● Activity:
Please copy each line from the entries that contains the string "Política".

[Opening Dataset records section]

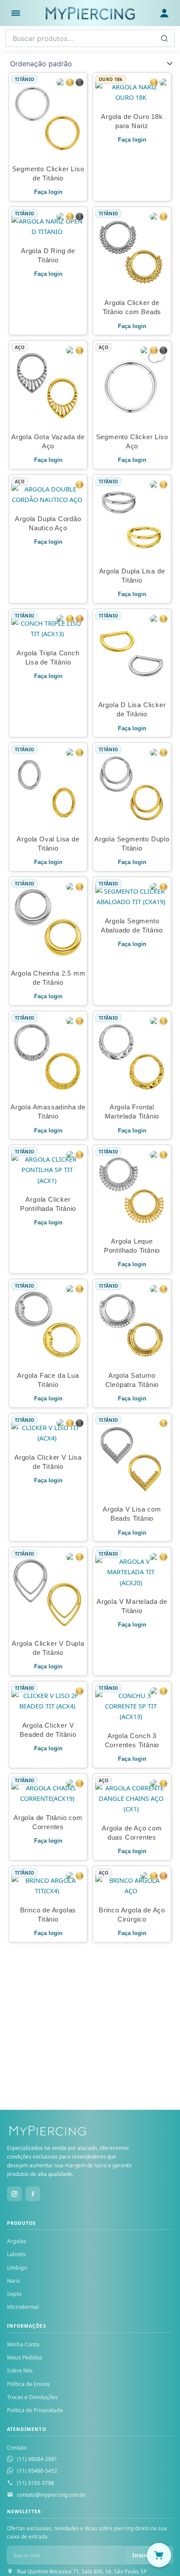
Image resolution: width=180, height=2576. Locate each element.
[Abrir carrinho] (159, 2555)
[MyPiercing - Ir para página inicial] (90, 13)
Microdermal (23, 2307)
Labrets (16, 2254)
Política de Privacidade (35, 2410)
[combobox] (90, 38)
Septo (14, 2294)
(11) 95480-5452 (37, 2470)
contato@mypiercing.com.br (51, 2494)
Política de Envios (28, 2384)
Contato (17, 2447)
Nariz (13, 2281)
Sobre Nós (20, 2370)
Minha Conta (23, 2344)
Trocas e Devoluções (32, 2397)
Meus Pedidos (24, 2357)
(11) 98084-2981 (37, 2459)
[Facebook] (32, 2193)
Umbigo (17, 2267)
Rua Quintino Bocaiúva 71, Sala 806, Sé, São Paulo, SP (82, 2571)
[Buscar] (164, 38)
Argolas (16, 2241)
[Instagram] (14, 2193)
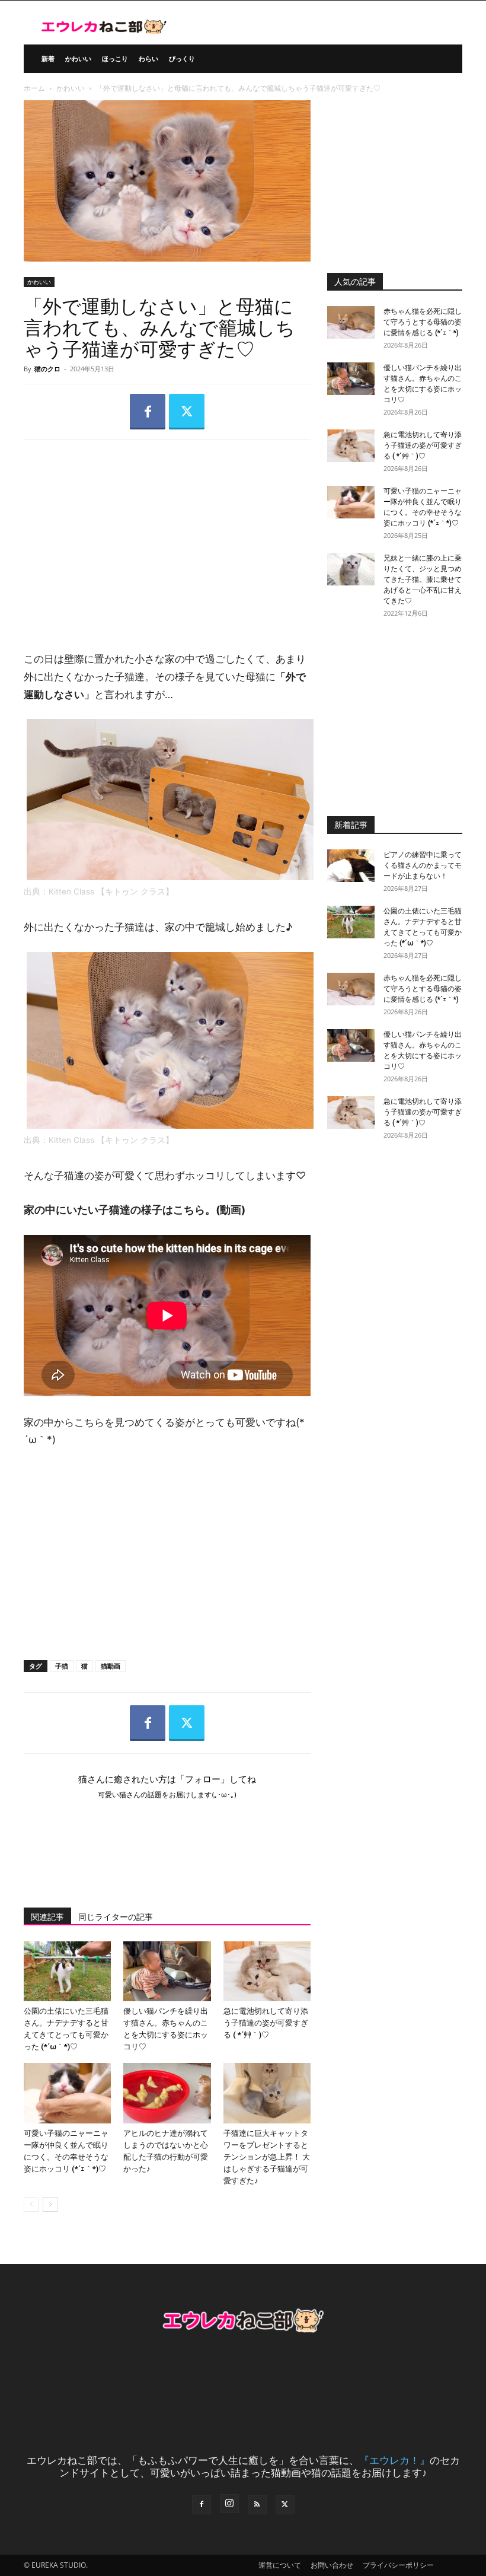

[Closing Dataset records section]

● Exercise answer:
Política de Privacidade (35, 2410)
Política de Envios (28, 2384)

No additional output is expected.